Once the line containing "Instruction: Click the small green status dot" is located, output it and every line after it through the end of the records, exactly as written and nothing else.

(Supplied data begins)

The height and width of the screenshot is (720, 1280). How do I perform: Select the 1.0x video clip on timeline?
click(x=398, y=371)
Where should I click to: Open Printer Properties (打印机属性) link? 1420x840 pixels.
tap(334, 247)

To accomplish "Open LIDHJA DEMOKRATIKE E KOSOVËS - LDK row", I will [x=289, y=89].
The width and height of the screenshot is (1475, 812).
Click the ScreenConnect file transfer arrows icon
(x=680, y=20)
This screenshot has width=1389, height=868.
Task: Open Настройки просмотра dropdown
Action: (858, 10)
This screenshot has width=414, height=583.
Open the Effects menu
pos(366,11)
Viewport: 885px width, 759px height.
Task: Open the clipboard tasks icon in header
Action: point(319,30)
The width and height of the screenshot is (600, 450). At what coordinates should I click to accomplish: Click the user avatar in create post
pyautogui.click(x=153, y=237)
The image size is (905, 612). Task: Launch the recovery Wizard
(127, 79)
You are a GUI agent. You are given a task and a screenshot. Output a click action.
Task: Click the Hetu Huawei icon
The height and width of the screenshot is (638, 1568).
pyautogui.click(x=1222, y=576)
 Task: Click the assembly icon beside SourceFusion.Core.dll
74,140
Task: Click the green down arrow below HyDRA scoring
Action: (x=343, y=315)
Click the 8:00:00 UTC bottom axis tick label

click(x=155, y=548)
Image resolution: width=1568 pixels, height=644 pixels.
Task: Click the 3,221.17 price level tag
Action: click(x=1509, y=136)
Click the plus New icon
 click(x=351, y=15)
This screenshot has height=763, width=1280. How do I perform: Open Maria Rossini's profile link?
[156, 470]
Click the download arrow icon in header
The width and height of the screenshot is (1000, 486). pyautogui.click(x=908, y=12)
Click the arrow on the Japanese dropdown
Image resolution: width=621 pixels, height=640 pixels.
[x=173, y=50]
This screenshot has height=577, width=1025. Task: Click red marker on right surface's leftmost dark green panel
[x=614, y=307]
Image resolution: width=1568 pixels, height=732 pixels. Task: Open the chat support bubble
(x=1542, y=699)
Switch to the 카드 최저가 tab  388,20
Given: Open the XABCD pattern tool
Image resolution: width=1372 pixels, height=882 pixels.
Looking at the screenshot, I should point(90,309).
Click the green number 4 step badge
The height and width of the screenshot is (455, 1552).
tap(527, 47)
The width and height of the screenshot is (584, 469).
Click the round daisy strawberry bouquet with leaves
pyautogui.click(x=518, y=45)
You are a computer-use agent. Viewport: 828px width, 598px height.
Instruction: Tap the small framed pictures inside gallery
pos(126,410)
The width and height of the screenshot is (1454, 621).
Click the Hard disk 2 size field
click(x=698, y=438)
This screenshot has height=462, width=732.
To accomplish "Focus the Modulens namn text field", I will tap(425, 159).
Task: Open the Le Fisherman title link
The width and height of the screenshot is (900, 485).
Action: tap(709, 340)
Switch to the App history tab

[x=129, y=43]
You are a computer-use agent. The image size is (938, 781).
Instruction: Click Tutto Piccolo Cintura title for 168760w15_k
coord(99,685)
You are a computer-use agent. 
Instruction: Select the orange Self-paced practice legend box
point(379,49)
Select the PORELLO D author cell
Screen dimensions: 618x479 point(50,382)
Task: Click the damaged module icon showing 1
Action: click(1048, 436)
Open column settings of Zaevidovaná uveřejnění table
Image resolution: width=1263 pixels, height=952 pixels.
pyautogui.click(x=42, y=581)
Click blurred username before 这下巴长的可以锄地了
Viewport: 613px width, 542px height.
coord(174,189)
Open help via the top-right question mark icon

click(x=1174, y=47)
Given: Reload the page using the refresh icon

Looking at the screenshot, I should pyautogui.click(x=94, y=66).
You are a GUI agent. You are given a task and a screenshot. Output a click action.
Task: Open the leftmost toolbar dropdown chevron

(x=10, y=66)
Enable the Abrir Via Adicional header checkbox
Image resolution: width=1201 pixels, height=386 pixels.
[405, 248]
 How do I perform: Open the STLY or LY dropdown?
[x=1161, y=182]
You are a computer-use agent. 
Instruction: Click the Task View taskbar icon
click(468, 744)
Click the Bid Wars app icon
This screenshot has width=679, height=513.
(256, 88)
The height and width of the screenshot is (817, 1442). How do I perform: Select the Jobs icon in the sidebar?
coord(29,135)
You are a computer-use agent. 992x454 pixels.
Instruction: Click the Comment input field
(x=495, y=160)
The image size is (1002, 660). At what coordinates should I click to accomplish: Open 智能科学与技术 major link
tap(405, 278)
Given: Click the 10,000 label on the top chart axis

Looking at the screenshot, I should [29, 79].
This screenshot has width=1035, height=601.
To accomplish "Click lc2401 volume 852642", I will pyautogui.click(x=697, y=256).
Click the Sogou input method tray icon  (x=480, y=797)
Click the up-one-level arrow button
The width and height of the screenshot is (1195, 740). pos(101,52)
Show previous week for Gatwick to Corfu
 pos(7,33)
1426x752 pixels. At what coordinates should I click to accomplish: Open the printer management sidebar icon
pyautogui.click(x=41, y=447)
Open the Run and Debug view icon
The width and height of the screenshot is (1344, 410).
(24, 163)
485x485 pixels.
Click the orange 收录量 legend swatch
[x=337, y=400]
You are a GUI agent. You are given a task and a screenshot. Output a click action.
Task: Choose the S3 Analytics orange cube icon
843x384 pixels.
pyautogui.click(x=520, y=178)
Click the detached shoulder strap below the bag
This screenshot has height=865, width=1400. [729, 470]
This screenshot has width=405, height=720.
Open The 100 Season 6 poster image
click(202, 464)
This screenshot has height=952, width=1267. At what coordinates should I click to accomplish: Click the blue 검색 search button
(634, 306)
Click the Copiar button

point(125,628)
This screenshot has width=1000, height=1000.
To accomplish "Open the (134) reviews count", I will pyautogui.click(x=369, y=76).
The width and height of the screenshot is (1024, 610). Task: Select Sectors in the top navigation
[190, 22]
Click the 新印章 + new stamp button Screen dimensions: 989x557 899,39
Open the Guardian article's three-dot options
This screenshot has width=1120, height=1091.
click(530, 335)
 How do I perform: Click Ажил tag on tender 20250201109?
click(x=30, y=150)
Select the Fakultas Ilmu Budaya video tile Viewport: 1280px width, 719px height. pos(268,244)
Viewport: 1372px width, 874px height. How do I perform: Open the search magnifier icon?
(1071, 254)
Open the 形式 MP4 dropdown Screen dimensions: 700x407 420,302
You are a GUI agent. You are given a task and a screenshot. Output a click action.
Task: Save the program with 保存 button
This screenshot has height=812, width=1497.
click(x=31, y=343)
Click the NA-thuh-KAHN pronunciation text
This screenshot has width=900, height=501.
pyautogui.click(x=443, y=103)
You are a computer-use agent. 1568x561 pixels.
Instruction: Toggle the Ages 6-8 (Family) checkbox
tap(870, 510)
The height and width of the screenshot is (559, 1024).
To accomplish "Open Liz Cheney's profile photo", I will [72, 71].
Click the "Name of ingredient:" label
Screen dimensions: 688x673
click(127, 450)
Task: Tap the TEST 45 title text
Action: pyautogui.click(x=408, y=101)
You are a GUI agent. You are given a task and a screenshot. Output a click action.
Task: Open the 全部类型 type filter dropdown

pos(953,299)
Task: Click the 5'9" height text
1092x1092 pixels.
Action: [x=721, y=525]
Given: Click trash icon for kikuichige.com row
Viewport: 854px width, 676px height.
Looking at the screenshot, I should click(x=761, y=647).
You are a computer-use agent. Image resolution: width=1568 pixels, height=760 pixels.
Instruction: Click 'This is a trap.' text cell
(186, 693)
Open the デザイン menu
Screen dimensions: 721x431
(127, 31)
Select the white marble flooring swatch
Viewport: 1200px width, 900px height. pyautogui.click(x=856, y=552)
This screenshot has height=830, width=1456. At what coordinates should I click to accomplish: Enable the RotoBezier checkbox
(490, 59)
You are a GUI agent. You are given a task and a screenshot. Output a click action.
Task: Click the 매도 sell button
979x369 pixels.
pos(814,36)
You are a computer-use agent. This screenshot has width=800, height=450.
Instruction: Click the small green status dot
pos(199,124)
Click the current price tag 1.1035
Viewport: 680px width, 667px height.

(Supplied data ends)

Solution
Instruction: Click the small green status dot
pos(199,124)
Click the current price tag 1.1035
Viewport: 680px width, 667px height.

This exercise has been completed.